Exercise description:
Your task is to copy every line of the records below that contains "keyboard".

BEGIN Supplied records

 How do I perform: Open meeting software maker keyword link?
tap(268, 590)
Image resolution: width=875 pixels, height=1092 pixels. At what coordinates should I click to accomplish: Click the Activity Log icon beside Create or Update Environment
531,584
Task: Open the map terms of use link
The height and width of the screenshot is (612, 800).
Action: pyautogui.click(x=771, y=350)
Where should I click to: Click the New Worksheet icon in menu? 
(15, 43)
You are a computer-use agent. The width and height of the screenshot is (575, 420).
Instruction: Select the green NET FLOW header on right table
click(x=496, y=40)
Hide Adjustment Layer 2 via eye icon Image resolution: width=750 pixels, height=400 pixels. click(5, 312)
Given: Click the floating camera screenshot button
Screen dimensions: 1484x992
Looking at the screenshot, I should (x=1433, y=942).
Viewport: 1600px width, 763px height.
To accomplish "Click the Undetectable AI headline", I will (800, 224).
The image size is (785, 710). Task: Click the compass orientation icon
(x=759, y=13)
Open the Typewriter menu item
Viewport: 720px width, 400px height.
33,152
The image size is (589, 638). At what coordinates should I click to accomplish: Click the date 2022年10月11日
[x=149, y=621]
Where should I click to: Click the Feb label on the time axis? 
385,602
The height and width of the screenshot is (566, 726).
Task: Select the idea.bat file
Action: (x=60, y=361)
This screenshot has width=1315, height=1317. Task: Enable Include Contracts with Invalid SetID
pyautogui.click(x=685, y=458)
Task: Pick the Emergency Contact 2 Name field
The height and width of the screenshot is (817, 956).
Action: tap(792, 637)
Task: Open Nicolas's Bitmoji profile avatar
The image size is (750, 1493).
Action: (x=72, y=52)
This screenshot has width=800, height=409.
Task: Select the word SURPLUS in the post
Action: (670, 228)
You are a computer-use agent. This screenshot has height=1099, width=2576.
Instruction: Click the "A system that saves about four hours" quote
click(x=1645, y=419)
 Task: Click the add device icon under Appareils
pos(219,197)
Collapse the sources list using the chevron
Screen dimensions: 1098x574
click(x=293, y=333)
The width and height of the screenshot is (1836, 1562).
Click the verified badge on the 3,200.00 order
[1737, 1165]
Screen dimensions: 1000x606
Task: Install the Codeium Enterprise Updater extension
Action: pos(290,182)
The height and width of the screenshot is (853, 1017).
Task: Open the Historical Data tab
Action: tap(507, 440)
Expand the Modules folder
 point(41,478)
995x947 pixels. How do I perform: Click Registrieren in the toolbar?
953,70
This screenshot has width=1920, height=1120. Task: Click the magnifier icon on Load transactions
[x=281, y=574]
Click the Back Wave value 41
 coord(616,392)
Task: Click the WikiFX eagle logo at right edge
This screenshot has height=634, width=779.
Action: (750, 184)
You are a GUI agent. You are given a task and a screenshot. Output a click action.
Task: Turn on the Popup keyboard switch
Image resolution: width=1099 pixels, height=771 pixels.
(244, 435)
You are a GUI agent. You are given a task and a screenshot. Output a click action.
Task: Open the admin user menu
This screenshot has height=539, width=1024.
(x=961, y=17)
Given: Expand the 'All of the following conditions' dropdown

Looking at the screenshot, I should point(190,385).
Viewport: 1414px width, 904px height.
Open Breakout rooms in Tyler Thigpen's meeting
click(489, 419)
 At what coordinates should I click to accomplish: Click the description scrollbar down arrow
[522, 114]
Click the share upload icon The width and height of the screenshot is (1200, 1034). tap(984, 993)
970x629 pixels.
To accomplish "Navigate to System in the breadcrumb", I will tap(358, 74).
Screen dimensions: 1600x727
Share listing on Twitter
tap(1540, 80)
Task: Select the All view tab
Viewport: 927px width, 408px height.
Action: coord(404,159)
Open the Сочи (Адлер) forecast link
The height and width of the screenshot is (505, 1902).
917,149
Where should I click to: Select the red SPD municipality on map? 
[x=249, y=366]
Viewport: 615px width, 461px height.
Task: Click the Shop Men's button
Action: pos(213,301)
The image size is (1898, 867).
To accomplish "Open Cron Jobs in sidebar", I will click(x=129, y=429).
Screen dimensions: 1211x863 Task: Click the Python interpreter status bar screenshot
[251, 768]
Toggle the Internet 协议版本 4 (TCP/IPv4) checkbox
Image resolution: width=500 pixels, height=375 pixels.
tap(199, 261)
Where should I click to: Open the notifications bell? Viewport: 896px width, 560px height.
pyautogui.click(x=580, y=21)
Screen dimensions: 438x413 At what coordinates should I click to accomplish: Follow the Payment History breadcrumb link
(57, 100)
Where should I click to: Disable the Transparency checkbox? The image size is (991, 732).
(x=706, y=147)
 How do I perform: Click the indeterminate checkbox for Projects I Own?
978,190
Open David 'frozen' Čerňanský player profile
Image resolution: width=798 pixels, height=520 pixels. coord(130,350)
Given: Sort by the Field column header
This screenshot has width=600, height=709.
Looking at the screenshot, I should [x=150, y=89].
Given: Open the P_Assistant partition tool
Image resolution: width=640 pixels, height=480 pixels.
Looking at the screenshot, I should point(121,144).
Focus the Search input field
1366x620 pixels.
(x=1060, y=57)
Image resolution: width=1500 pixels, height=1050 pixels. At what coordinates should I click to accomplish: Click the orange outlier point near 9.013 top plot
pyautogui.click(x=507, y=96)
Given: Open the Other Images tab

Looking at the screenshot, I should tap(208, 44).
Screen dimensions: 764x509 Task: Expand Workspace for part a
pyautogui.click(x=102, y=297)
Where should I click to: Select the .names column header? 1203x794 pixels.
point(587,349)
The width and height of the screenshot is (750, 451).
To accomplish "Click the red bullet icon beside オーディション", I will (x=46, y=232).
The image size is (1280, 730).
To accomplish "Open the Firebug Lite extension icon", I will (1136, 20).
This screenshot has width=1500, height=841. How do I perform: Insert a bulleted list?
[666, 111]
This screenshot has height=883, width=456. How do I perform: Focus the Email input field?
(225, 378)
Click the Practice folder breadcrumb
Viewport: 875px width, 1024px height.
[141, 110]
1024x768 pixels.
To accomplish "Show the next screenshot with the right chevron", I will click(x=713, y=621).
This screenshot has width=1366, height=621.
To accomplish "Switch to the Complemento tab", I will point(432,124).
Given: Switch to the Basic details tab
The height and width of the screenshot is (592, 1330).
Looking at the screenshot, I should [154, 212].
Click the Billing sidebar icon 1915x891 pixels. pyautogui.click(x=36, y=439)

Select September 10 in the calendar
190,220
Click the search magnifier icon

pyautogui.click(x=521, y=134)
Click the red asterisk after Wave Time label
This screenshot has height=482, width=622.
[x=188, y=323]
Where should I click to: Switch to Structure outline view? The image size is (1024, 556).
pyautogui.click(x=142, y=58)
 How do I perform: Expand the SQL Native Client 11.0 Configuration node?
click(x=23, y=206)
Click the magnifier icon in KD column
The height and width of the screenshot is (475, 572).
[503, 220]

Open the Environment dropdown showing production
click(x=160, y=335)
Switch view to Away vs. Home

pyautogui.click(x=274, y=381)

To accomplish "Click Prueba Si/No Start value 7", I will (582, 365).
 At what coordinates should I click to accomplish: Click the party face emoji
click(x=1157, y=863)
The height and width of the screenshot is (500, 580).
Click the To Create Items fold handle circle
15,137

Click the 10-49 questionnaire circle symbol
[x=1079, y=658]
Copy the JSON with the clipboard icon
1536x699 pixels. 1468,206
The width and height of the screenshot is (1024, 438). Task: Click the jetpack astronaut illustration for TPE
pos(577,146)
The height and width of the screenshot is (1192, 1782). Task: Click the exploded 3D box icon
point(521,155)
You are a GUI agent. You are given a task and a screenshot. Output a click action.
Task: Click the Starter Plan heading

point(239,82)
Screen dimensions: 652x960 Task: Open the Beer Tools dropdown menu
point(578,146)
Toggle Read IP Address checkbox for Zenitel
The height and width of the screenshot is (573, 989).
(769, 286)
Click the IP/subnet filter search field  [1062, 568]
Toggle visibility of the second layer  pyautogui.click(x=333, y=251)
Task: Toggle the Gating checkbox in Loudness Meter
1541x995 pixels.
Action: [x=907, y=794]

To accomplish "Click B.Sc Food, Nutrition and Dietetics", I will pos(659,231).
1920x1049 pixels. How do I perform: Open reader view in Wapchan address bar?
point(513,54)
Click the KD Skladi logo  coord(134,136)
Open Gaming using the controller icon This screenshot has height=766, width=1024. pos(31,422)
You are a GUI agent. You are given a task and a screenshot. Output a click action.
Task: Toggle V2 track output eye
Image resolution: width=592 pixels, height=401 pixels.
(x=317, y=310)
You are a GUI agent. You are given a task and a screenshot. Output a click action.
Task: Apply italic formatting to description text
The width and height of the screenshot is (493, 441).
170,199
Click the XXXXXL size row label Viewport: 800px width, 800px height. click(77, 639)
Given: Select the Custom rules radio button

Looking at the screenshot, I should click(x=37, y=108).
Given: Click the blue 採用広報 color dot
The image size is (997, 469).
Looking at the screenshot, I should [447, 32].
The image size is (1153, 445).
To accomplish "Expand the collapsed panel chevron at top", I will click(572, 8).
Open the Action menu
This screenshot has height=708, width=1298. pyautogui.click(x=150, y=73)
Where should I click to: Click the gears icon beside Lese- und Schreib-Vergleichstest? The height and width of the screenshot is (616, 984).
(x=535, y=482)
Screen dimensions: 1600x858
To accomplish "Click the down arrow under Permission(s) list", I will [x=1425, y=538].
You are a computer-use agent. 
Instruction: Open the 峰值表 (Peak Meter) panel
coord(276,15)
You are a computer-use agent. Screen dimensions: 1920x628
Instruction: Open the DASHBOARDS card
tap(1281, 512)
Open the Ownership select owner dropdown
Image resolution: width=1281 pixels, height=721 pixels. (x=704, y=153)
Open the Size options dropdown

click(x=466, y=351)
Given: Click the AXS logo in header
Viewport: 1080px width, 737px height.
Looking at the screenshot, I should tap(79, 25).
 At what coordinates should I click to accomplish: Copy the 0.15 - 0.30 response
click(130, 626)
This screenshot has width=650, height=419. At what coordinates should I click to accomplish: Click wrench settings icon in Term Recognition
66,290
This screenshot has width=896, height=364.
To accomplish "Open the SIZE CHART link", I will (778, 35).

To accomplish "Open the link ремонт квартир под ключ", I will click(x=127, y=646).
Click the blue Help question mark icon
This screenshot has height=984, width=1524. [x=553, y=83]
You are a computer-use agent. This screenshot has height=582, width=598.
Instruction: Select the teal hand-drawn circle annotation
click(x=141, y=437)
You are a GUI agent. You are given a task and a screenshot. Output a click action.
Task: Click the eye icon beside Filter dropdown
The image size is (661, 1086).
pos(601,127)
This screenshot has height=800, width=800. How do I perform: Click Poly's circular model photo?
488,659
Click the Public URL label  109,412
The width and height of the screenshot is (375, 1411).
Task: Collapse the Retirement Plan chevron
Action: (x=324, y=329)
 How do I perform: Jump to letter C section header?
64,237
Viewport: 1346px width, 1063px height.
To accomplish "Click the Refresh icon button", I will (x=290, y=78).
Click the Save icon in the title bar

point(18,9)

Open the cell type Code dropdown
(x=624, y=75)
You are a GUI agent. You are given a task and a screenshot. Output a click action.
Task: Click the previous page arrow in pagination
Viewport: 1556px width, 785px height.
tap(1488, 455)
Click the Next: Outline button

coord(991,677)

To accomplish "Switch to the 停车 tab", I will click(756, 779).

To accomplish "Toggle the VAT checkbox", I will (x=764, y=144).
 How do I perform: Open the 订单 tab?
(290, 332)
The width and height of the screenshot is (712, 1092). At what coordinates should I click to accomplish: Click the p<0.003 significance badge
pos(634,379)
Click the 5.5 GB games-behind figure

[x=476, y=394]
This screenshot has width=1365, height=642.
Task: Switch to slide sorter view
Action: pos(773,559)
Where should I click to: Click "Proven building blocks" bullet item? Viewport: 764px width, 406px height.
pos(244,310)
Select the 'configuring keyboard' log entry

END Supplied records

Solution to the problem:
Task: Turn on the Popup keyboard switch
Select the 'configuring keyboard' log entry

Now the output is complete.